-- Source records --
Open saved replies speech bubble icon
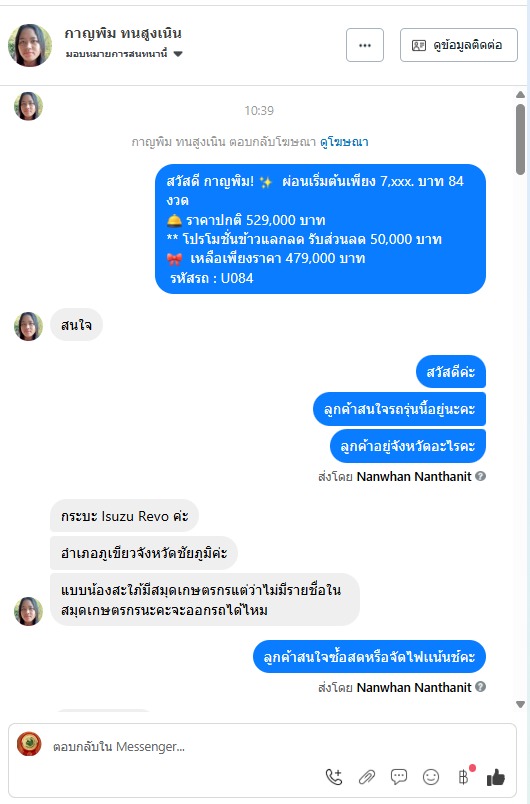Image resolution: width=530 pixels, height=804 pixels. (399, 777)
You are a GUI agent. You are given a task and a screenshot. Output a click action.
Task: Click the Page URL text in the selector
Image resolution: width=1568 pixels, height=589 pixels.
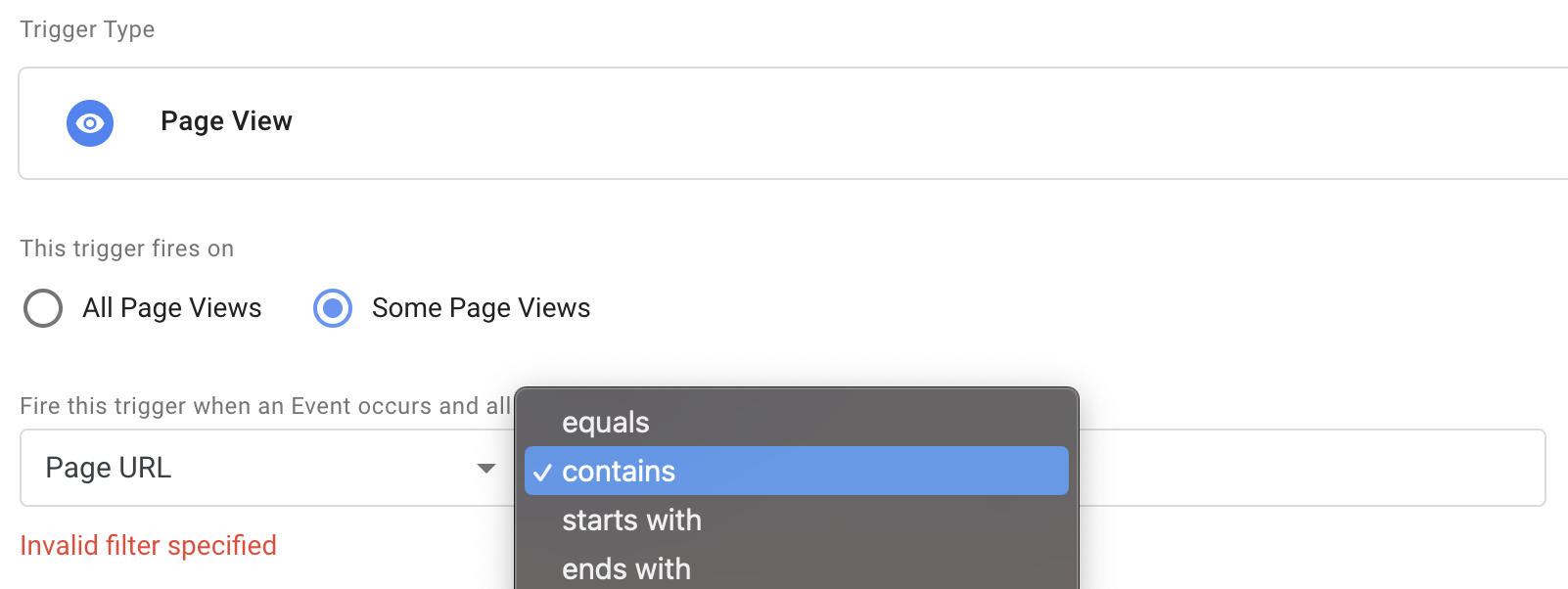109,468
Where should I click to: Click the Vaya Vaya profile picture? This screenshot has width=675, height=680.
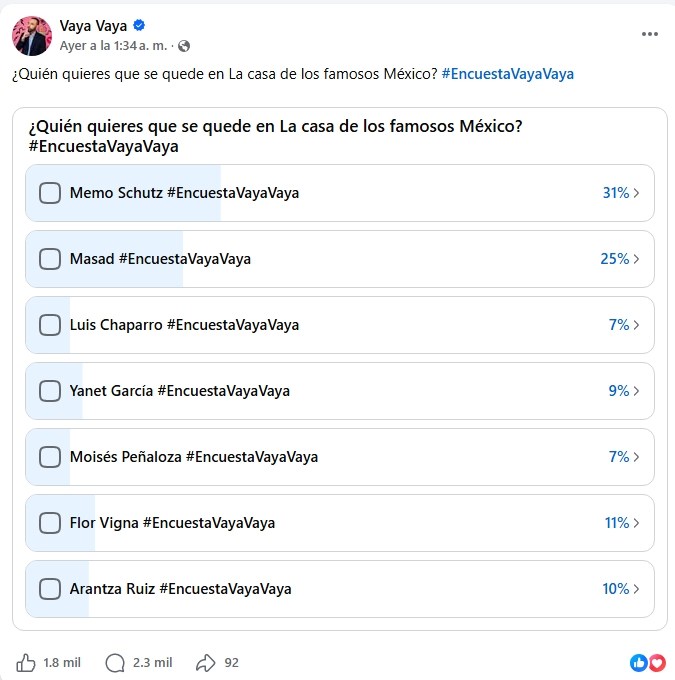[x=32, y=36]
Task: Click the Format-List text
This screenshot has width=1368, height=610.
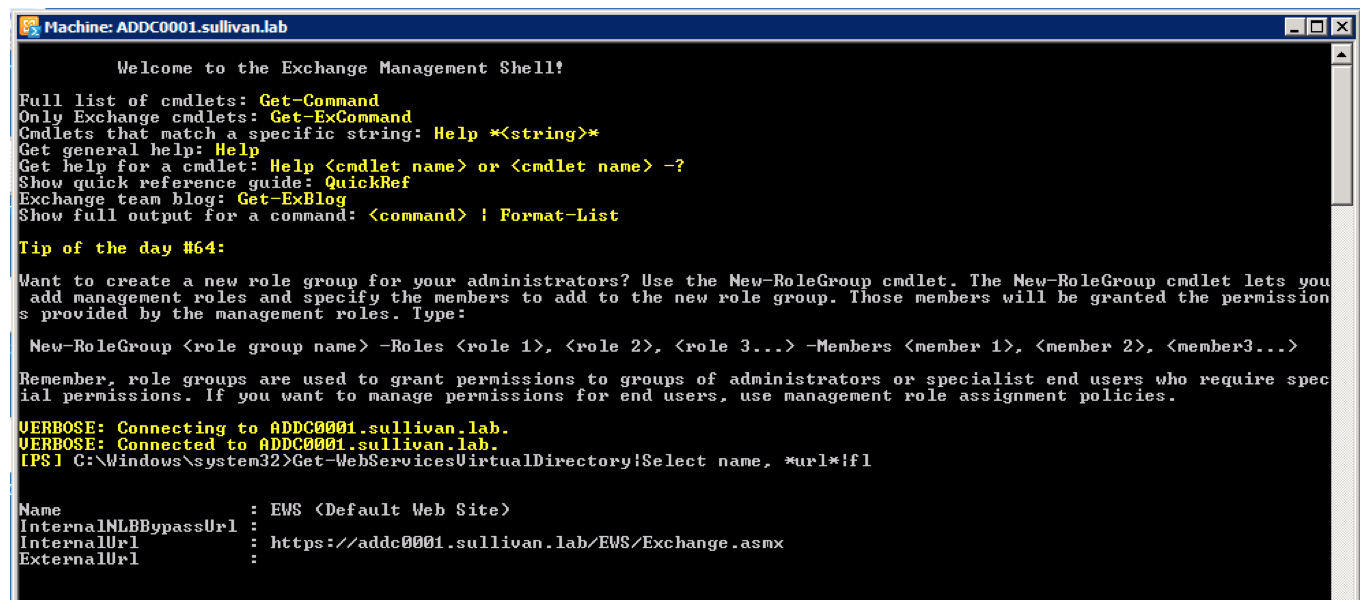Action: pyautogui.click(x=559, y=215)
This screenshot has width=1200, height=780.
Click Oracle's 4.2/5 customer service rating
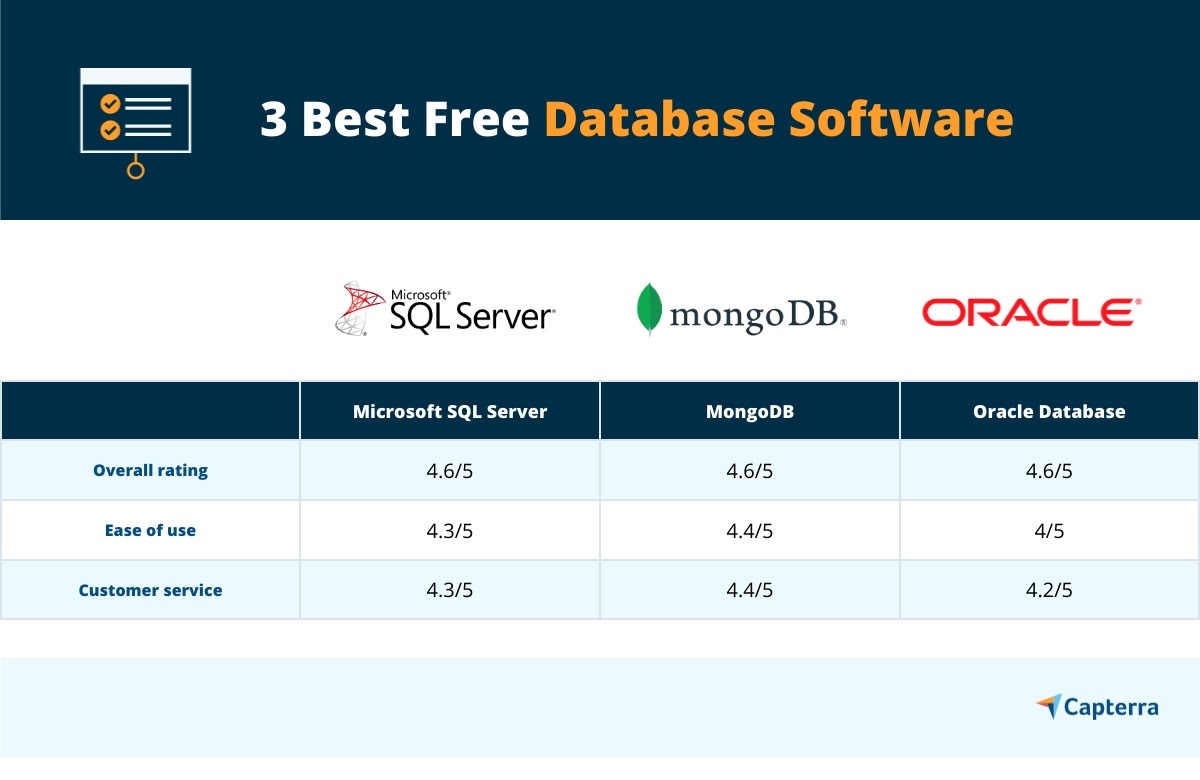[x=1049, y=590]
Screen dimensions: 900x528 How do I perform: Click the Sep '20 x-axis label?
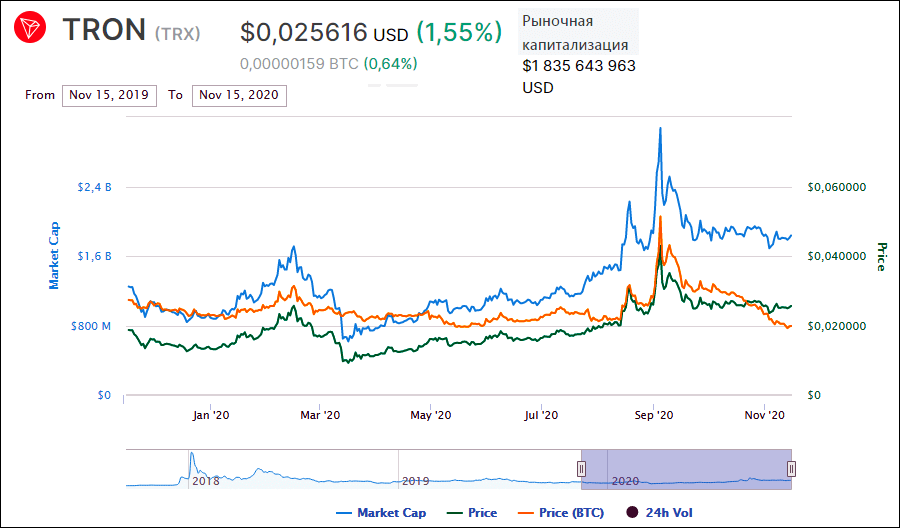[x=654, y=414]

-- Exercise brief --
Would you please repeat all the data word for word, but without the pictures?

-- Answer to the problem --
Open saved replies speech bubble icon
Image resolution: width=530 pixels, height=804 pixels. (399, 777)
You are a GUI agent. You are given a task and a screenshot. Output a click action.
Task: Click the Page URL text in the selector
Image resolution: width=1568 pixels, height=589 pixels.
109,468
Where should I click to: Click the Vaya Vaya profile picture? This screenshot has width=675, height=680.
[x=32, y=36]
Task: Click the Format-List text
This screenshot has width=1368, height=610.
Action: pyautogui.click(x=559, y=215)
This screenshot has width=1200, height=780.
Click Oracle's 4.2/5 customer service rating
[x=1049, y=590]
Screen dimensions: 900x528 How do I perform: Click the Sep '20 x-axis label?
[x=654, y=414]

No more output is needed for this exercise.